He said that the police, stretched of resources, were not responsible for providing security to parks as well. The government, he said, had to look for other means to combat the diverse waves of terrorism.
“I believe private security arrangements should become a norm rather than an exception in the present situation,” said Ashraf.
Ashraf was candid in putting bare the facts regarding police’s ability to manage law and order with the available workforce.
Mohammad Nadeem Butt, Inspector Establishment, on the instruction of the DIG Operations, told News Lens Pakistan that currently 25,000 police officials were deployed in Lahore. The force, Butt said, had been divided into four departments: Police stations, investigation, patrolling and security.
“Even if we make a rough calculation, and assume that the population of Lahore is somewhere around, 10.25 million, there is one constable to guard approximately 5,000 citizens. While according to the international laws there should be one constable overlooking 50 citizens,” said Butt in a telephonic conversation with News Lens Pakistan at the DIG office.
Within a few hours of the attack, the government of Punjab requisitioned army in Lahore for deployment at the crime scene.
Eyebrows were raised at the request, bringing into question the ability and capacity of the police to handle terrorism-related incidents even when the country has been plagued of this curse for decades now.
DIG operation, Ashraf said, “The army has been called in the line of the National Action Plan (NAP). It is mentioned in the NAP that the law enforcement agencies of the country would together handle terror-related incidents. It does not reflect the incapacity of the police.”
The Punjab government, taking strong exception of the attack, so far being viewed the worst since the Army Public School massacre that killed 134 school children in December 2014, have launched an intelligence-led operation in Punjab in close coordination with the paramilitary troops of the armed forces.
For months, the government of Punjab is being grilled for not launching an operation in Punjab where it was alleged that an extensive network of terrorists’ sympathizers, financers and supporters exist.
Rana Sanaullah, the Punjab Law Minister, in a press conference on March 29, however, negated having any militant groups or safe havens in Punjab.
Hassan Askari, a defense and security analyst, deplored the government and police’s response to the Gulshan Park incident.
Talking to News Lens Pakistan on a telephone, he said, “This is not the first incident of terrorism that has occurred in Lahore or Pakistan; the government has been shy of owning the nefarious activities of the right-wing Islamist groups.” The government has never named any religious organization that needs condemnation, he added.

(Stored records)

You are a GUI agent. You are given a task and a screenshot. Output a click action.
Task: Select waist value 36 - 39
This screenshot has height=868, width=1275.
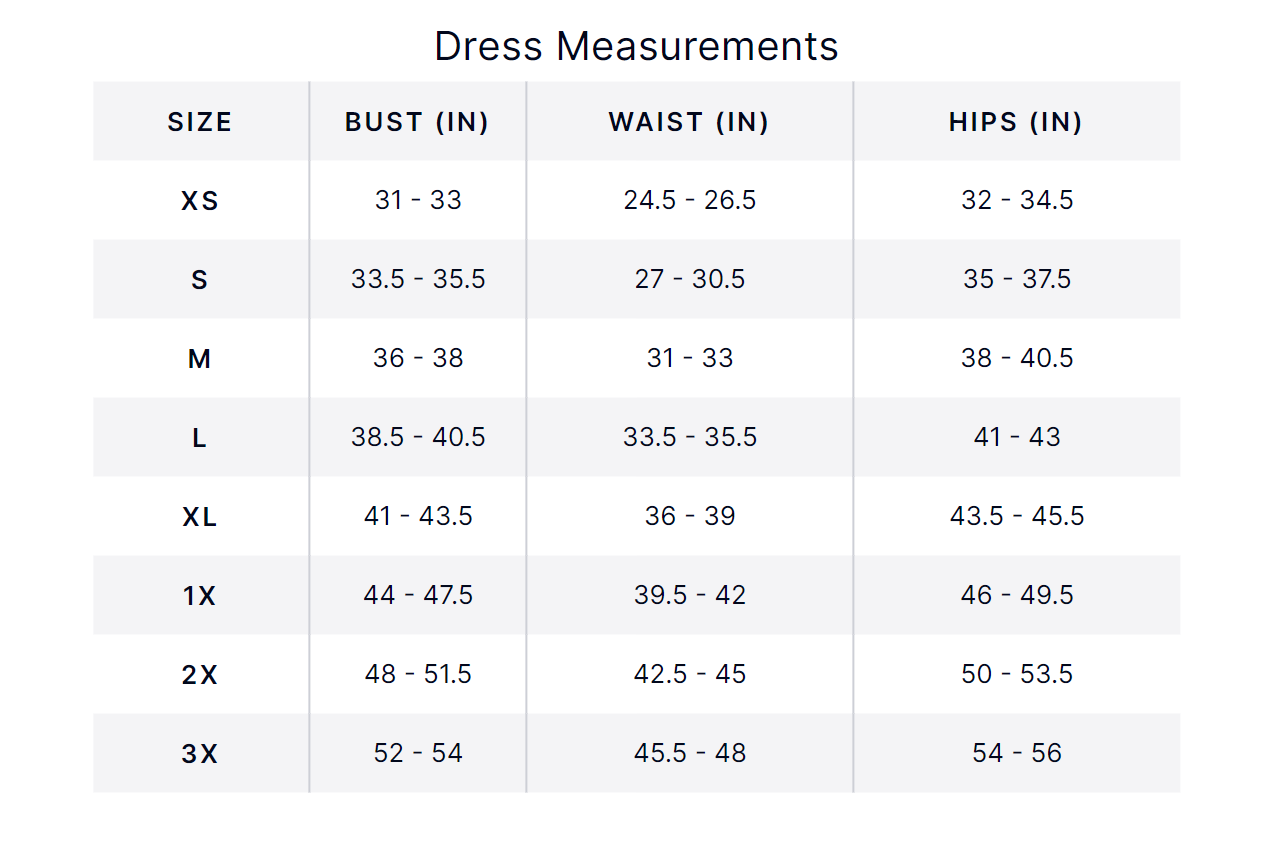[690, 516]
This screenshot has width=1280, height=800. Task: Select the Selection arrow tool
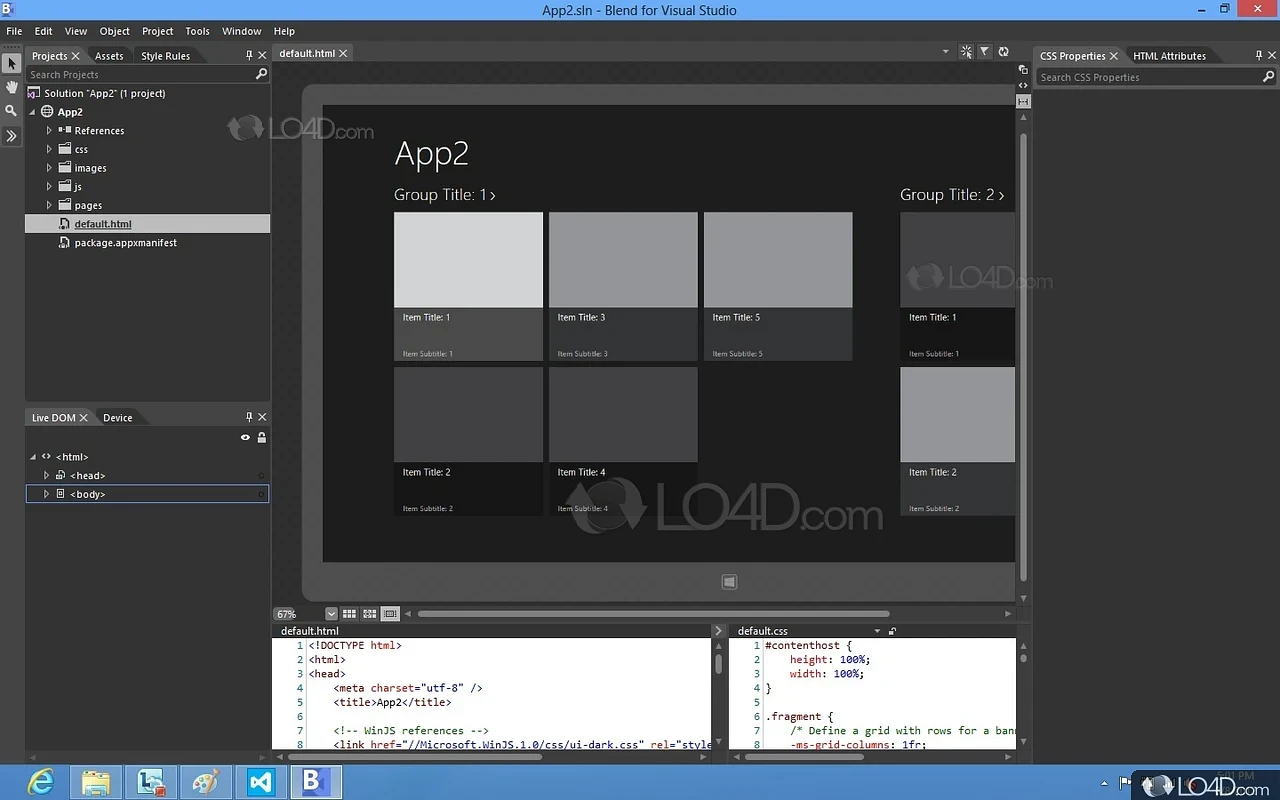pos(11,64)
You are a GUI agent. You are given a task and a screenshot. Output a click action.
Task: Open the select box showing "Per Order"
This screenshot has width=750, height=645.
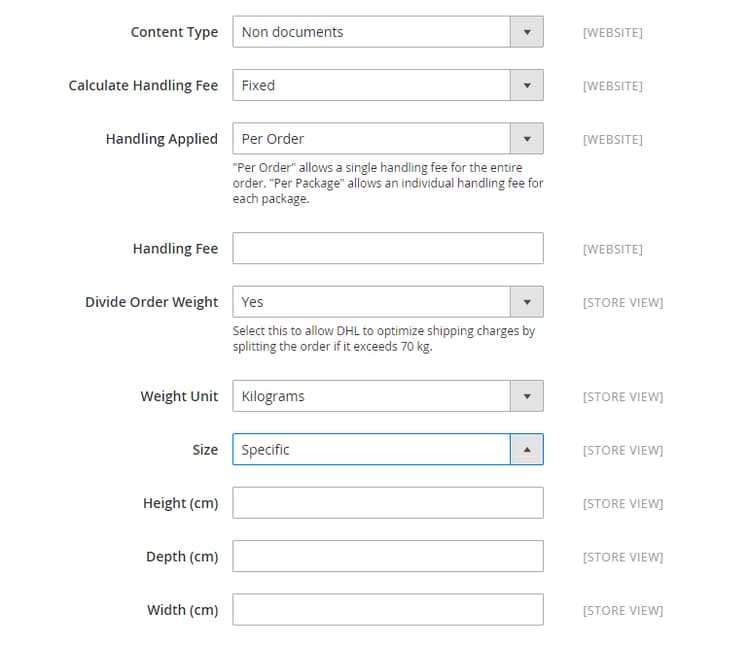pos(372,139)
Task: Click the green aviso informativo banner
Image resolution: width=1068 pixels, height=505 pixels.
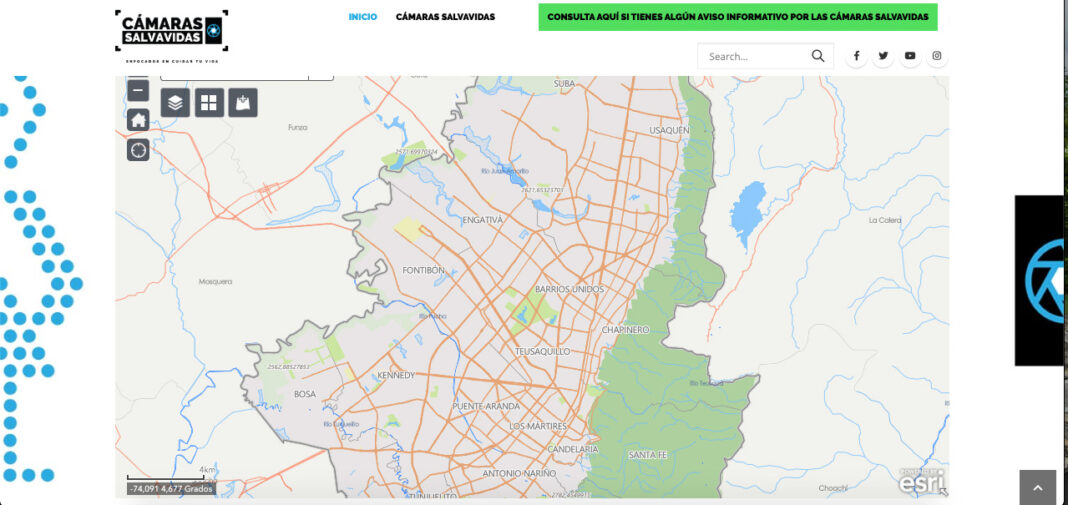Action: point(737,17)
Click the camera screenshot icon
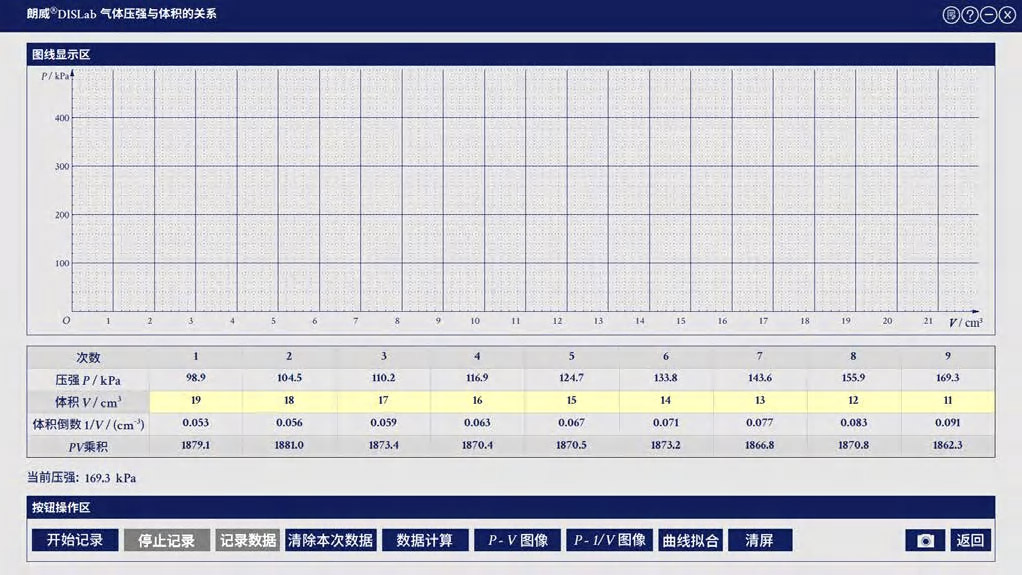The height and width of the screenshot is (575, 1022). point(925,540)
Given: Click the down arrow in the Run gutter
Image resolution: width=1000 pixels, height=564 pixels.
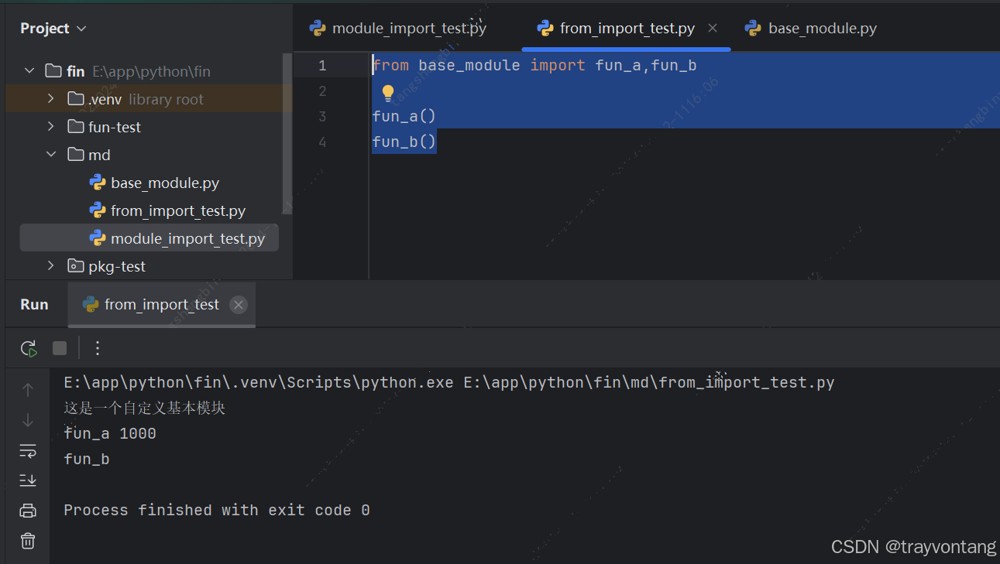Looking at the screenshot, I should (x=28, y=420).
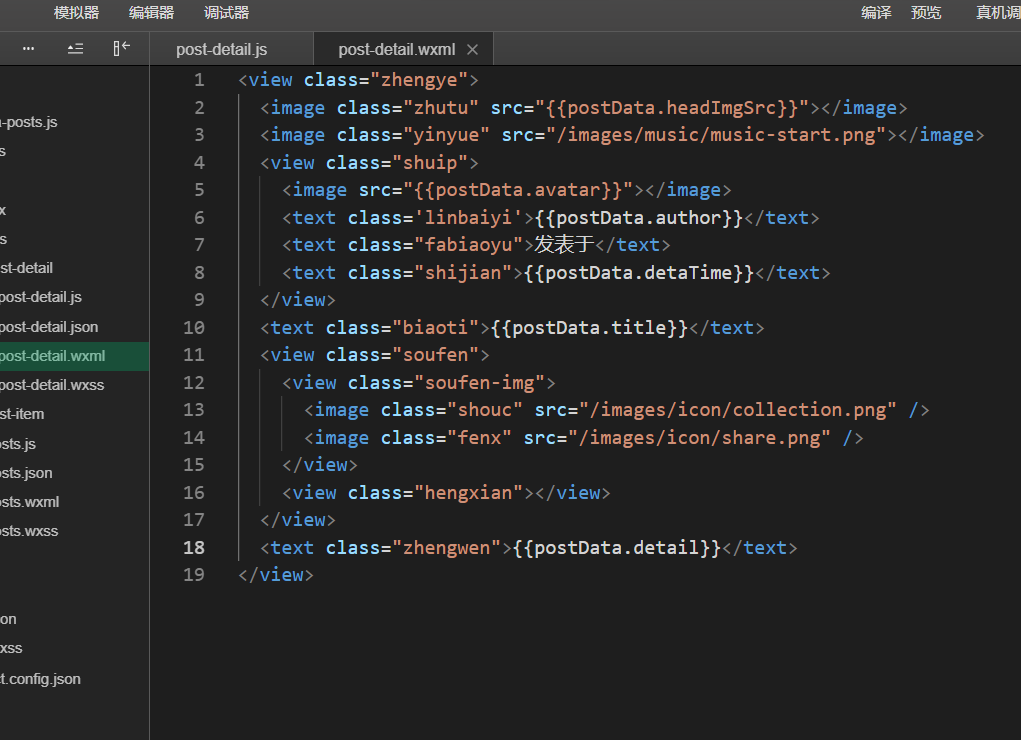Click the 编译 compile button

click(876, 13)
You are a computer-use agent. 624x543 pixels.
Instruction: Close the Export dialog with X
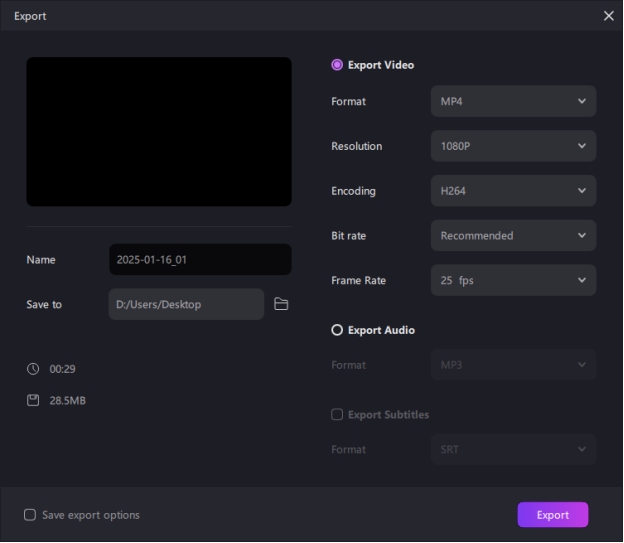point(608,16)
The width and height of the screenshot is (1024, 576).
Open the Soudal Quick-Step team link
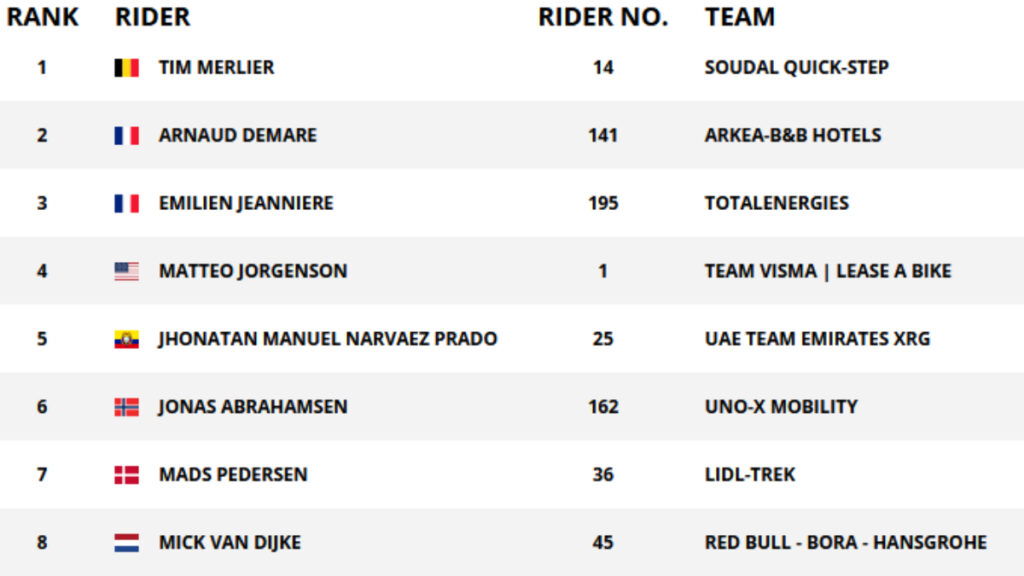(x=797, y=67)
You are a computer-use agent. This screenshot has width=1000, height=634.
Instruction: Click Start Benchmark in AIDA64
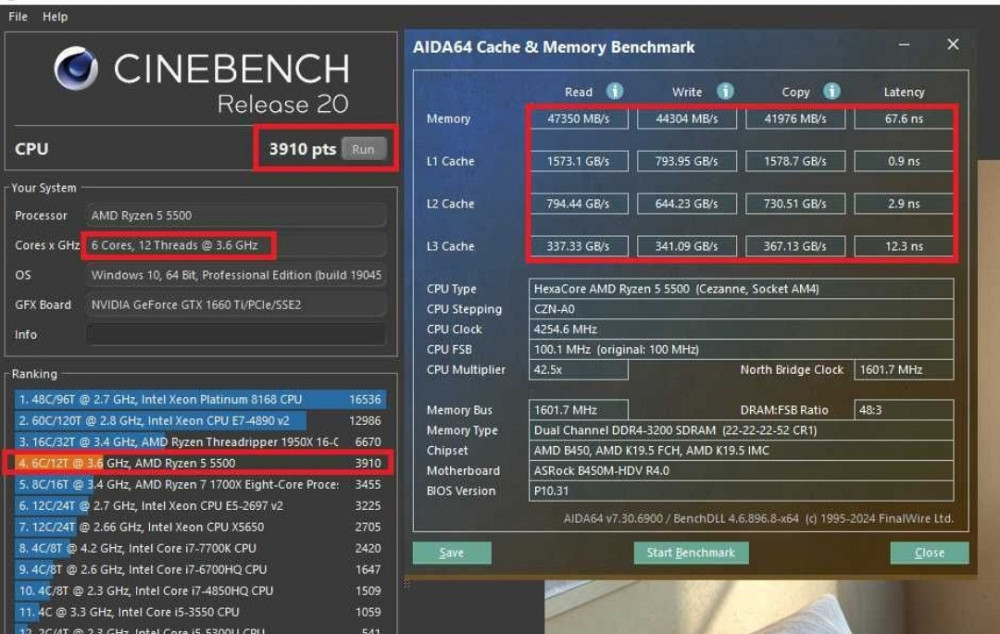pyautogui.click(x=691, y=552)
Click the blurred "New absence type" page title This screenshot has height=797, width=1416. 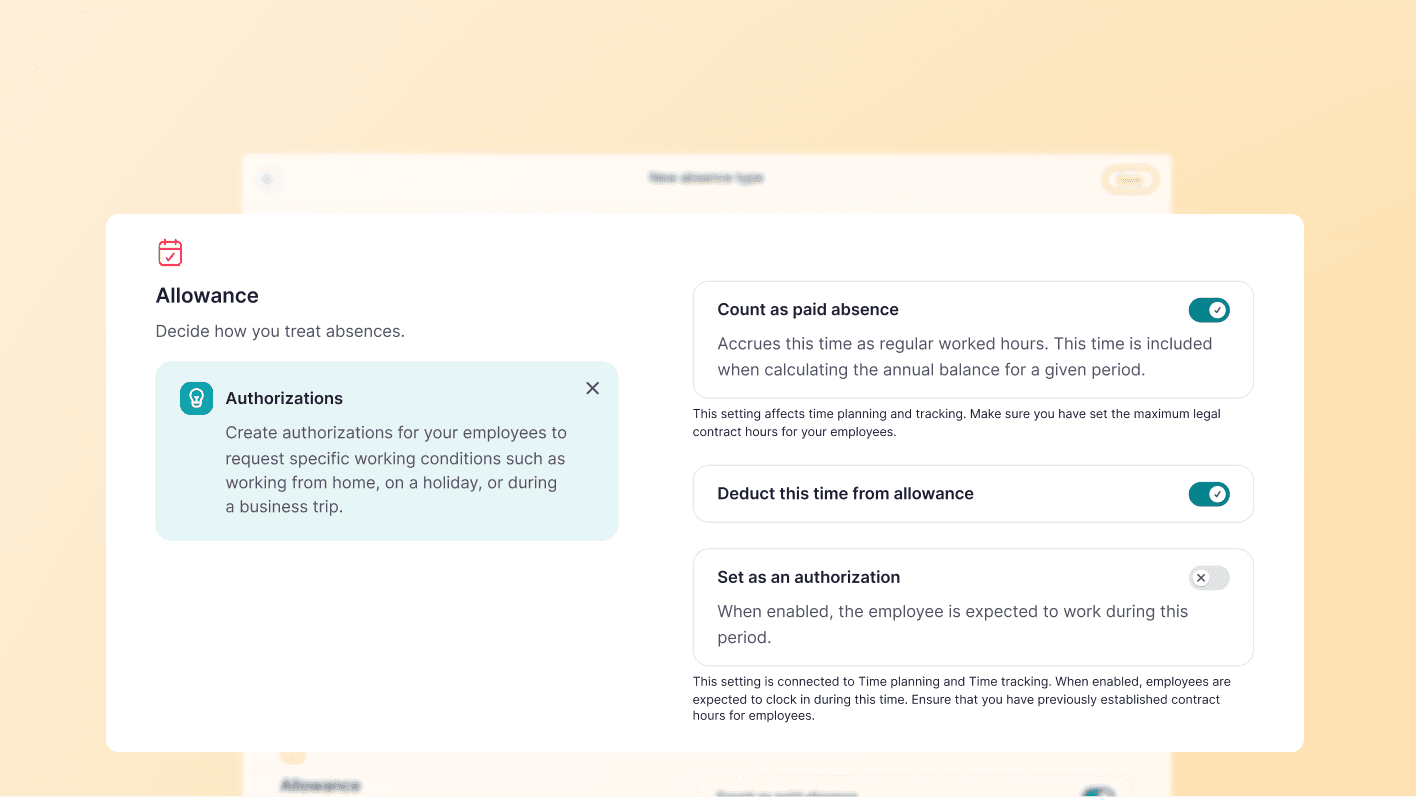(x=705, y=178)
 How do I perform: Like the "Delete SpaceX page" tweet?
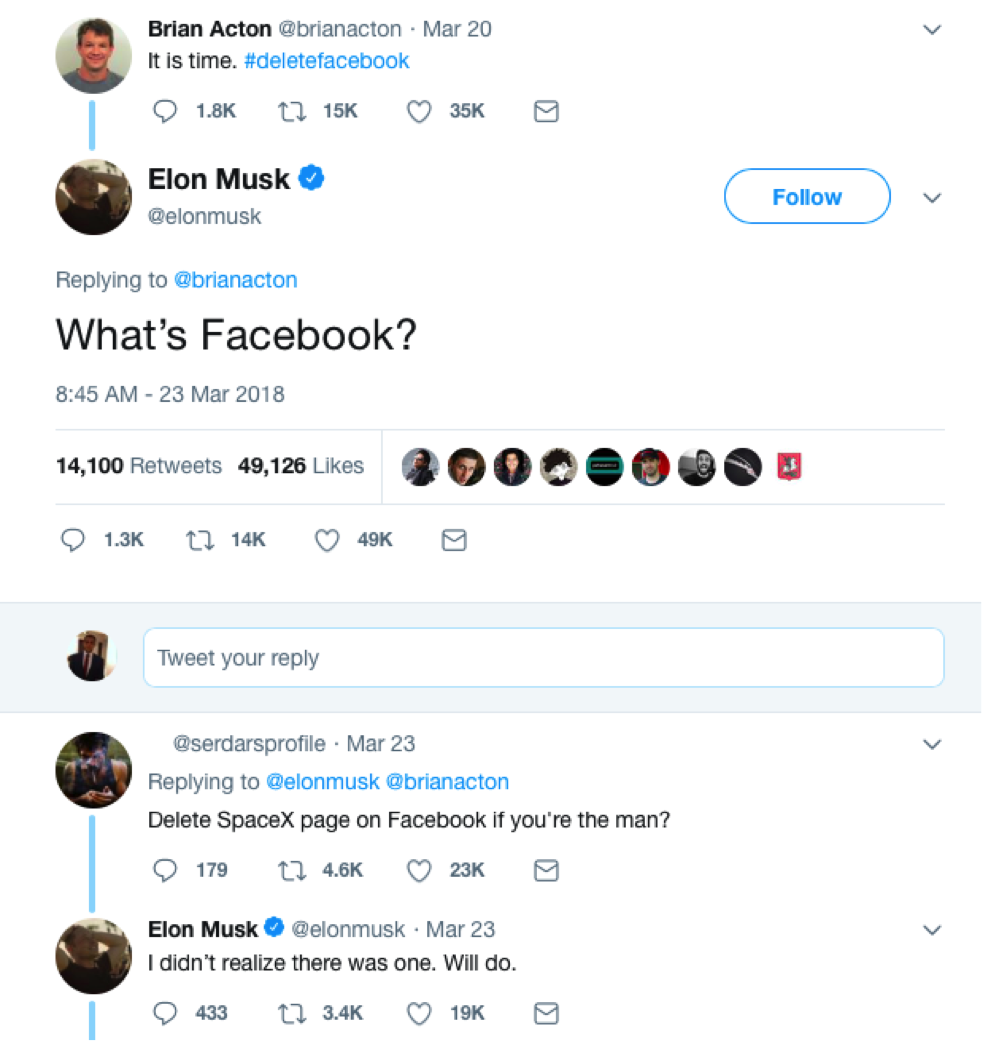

__Check your understanding__
(1) In the Lahore security article, copy everything from "For months, the" down to "and supporters exist.".
(2) According to the Lahore security article, what four departments is the police force in Lahore divided into?

__Answers to the exercises__
(1)
For months, the government of Punjab is being grilled for not launching an operation in Punjab where it was alleged that an extensive network of terrorists’ sympathizers, financers and supporters exist.

(2)
- Police stations
- Investigation
- Patrolling
- Security